SUPPLIED RECORDS:
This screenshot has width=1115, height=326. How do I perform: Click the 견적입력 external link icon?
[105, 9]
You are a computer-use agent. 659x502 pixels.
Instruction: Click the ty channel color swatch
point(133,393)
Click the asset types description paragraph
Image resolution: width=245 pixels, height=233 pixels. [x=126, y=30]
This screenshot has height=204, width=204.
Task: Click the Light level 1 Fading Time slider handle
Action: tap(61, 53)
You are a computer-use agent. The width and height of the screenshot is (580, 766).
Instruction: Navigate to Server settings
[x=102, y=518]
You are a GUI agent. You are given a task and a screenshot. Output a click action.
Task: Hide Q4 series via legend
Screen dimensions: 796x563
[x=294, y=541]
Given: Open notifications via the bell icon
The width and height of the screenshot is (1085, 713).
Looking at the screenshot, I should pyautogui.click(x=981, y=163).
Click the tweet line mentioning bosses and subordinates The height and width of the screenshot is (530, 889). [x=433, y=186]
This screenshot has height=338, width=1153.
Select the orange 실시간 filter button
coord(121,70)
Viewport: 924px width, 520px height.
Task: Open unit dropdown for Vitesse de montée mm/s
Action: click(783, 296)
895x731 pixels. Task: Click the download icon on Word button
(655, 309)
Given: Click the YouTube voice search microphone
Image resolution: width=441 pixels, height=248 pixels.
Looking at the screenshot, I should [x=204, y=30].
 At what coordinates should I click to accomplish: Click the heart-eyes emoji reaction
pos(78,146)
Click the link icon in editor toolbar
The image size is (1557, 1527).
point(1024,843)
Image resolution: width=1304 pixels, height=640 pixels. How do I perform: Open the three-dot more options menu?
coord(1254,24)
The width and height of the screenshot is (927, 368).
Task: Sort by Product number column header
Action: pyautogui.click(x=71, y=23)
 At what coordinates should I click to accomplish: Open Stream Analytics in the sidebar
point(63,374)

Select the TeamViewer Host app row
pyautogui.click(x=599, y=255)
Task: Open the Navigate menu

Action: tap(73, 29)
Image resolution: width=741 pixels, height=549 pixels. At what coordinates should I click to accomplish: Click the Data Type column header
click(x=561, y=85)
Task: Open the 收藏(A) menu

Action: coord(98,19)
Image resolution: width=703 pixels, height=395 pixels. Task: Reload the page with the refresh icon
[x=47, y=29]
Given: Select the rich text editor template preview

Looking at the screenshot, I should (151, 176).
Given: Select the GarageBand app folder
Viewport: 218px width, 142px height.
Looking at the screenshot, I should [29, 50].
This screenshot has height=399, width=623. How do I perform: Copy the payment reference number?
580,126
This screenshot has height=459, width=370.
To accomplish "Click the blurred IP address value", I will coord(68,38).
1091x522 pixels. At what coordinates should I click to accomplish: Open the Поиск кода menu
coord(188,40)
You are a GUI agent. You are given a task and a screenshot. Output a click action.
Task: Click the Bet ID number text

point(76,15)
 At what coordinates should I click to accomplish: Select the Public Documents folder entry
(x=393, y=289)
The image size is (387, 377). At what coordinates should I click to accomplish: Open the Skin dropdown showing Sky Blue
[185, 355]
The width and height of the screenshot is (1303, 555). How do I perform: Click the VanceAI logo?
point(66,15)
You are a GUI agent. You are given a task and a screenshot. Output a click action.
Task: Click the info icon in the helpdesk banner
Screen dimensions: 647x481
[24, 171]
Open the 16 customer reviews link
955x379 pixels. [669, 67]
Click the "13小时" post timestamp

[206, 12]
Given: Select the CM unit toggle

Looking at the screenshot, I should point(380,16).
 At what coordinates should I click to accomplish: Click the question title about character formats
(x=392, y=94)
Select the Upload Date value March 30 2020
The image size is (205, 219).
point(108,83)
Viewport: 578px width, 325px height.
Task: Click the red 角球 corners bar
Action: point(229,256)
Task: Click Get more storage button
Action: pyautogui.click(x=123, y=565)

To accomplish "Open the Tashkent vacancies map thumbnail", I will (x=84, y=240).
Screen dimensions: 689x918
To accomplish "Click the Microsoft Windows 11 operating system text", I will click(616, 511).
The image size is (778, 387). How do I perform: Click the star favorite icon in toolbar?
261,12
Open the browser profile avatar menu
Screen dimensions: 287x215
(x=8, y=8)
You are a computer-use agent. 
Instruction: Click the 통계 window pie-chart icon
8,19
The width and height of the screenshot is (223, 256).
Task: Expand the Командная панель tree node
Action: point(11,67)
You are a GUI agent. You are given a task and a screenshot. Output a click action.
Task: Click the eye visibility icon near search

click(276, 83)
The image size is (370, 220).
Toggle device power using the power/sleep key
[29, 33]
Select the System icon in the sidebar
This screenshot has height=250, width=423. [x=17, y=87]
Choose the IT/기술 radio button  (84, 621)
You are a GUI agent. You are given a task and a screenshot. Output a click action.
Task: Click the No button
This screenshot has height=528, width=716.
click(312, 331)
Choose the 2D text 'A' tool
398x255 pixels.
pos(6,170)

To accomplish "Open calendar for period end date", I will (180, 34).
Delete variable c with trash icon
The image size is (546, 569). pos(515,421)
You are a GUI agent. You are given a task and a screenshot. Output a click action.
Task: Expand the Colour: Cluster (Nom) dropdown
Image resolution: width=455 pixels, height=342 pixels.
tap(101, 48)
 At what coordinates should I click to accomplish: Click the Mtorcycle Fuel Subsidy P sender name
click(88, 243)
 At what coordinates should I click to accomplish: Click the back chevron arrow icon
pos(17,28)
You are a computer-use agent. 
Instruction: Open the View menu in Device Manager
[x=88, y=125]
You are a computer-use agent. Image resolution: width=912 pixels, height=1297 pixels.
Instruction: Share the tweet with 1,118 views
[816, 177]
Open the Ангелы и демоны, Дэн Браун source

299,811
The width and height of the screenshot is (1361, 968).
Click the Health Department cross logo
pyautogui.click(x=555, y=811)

TASK DIRECTIONS: Write the entries out once more, exactly as they were given.

PROBLEM SOLUTION:
This screenshot has width=1115, height=326. How do I perform: Click the 견적입력 external link icon?
[105, 9]
You are a computer-use agent. 659x502 pixels.
Instruction: Click the ty channel color swatch
point(133,393)
Click the asset types description paragraph
Image resolution: width=245 pixels, height=233 pixels. [x=126, y=30]
This screenshot has height=204, width=204.
Task: Click the Light level 1 Fading Time slider handle
Action: tap(61, 53)
You are a computer-use agent. The width and height of the screenshot is (580, 766).
Instruction: Navigate to Server settings
[x=102, y=518]
You are a GUI agent. You are given a task and a screenshot. Output a click action.
Task: Hide Q4 series via legend
Screen dimensions: 796x563
[x=294, y=541]
Given: Open notifications via the bell icon
The width and height of the screenshot is (1085, 713).
Looking at the screenshot, I should pyautogui.click(x=981, y=163).
Click the tweet line mentioning bosses and subordinates The height and width of the screenshot is (530, 889). [x=433, y=186]
This screenshot has height=338, width=1153.
Select the orange 실시간 filter button
coord(121,70)
Viewport: 924px width, 520px height.
Task: Open unit dropdown for Vitesse de montée mm/s
Action: click(783, 296)
895x731 pixels. Task: Click the download icon on Word button
(655, 309)
Given: Click the YouTube voice search microphone
Image resolution: width=441 pixels, height=248 pixels.
Looking at the screenshot, I should [x=204, y=30].
 At what coordinates should I click to accomplish: Click the heart-eyes emoji reaction
pos(78,146)
Click the link icon in editor toolbar
The image size is (1557, 1527).
point(1024,843)
Image resolution: width=1304 pixels, height=640 pixels. How do I perform: Open the three-dot more options menu?
coord(1254,24)
The width and height of the screenshot is (927, 368).
Task: Sort by Product number column header
Action: pyautogui.click(x=71, y=23)
 At what coordinates should I click to accomplish: Open Stream Analytics in the sidebar
point(63,374)

Select the TeamViewer Host app row
pyautogui.click(x=599, y=255)
Task: Open the Navigate menu

Action: tap(73, 29)
Image resolution: width=741 pixels, height=549 pixels. At what coordinates should I click to accomplish: Click the Data Type column header
click(x=561, y=85)
Task: Open the 收藏(A) menu

Action: coord(98,19)
Image resolution: width=703 pixels, height=395 pixels. Task: Reload the page with the refresh icon
[x=47, y=29]
Given: Select the rich text editor template preview

Looking at the screenshot, I should (151, 176).
Given: Select the GarageBand app folder
Viewport: 218px width, 142px height.
Looking at the screenshot, I should [29, 50].
This screenshot has height=399, width=623. How do I perform: Copy the payment reference number?
580,126
This screenshot has height=459, width=370.
To accomplish "Click the blurred IP address value", I will coord(68,38).
1091x522 pixels. At what coordinates should I click to accomplish: Open the Поиск кода menu
coord(188,40)
You are a GUI agent. You are given a task and a screenshot. Output a click action.
Task: Click the Bet ID number text

point(76,15)
 At what coordinates should I click to accomplish: Select the Public Documents folder entry
(x=393, y=289)
The image size is (387, 377). At what coordinates should I click to accomplish: Open the Skin dropdown showing Sky Blue
[185, 355]
The width and height of the screenshot is (1303, 555). How do I perform: Click the VanceAI logo?
point(66,15)
You are a GUI agent. You are given a task and a screenshot. Output a click action.
Task: Click the info icon in the helpdesk banner
Screen dimensions: 647x481
[24, 171]
Open the 16 customer reviews link
955x379 pixels. [669, 67]
Click the "13小时" post timestamp

[206, 12]
Given: Select the CM unit toggle

Looking at the screenshot, I should point(380,16).
 At what coordinates should I click to accomplish: Click the question title about character formats
(x=392, y=94)
Select the Upload Date value March 30 2020
The image size is (205, 219).
point(108,83)
Viewport: 578px width, 325px height.
Task: Click the red 角球 corners bar
Action: point(229,256)
Task: Click Get more storage button
Action: pyautogui.click(x=123, y=565)

To accomplish "Open the Tashkent vacancies map thumbnail", I will (x=84, y=240).
Screen dimensions: 689x918
To accomplish "Click the Microsoft Windows 11 operating system text", I will click(616, 511).
The image size is (778, 387). How do I perform: Click the star favorite icon in toolbar?
261,12
Open the browser profile avatar menu
Screen dimensions: 287x215
(x=8, y=8)
You are a computer-use agent. 
Instruction: Click the 통계 window pie-chart icon
8,19
The width and height of the screenshot is (223, 256).
Task: Expand the Командная панель tree node
Action: point(11,67)
You are a GUI agent. You are given a task and a screenshot. Output a click action.
Task: Click the eye visibility icon near search

click(276, 83)
The image size is (370, 220).
Toggle device power using the power/sleep key
[29, 33]
Select the System icon in the sidebar
This screenshot has height=250, width=423. [x=17, y=87]
Choose the IT/기술 radio button  (84, 621)
You are a GUI agent. You are given a task and a screenshot. Output a click action.
Task: Click the No button
This screenshot has height=528, width=716.
click(312, 331)
Choose the 2D text 'A' tool
398x255 pixels.
pos(6,170)

To accomplish "Open calendar for period end date", I will (180, 34).
Delete variable c with trash icon
The image size is (546, 569). pos(515,421)
You are a GUI agent. You are given a task and a screenshot. Output a click action.
Task: Expand the Colour: Cluster (Nom) dropdown
Image resolution: width=455 pixels, height=342 pixels.
tap(101, 48)
 At what coordinates should I click to accomplish: Click the Mtorcycle Fuel Subsidy P sender name
click(88, 243)
 At what coordinates should I click to accomplish: Click the back chevron arrow icon
pos(17,28)
You are a computer-use agent. 
Instruction: Open the View menu in Device Manager
[x=88, y=125]
You are a computer-use agent. Image resolution: width=912 pixels, height=1297 pixels.
Instruction: Share the tweet with 1,118 views
[816, 177]
Open the Ангелы и демоны, Дэн Браун source

299,811
The width and height of the screenshot is (1361, 968).
Click the Health Department cross logo
pyautogui.click(x=555, y=811)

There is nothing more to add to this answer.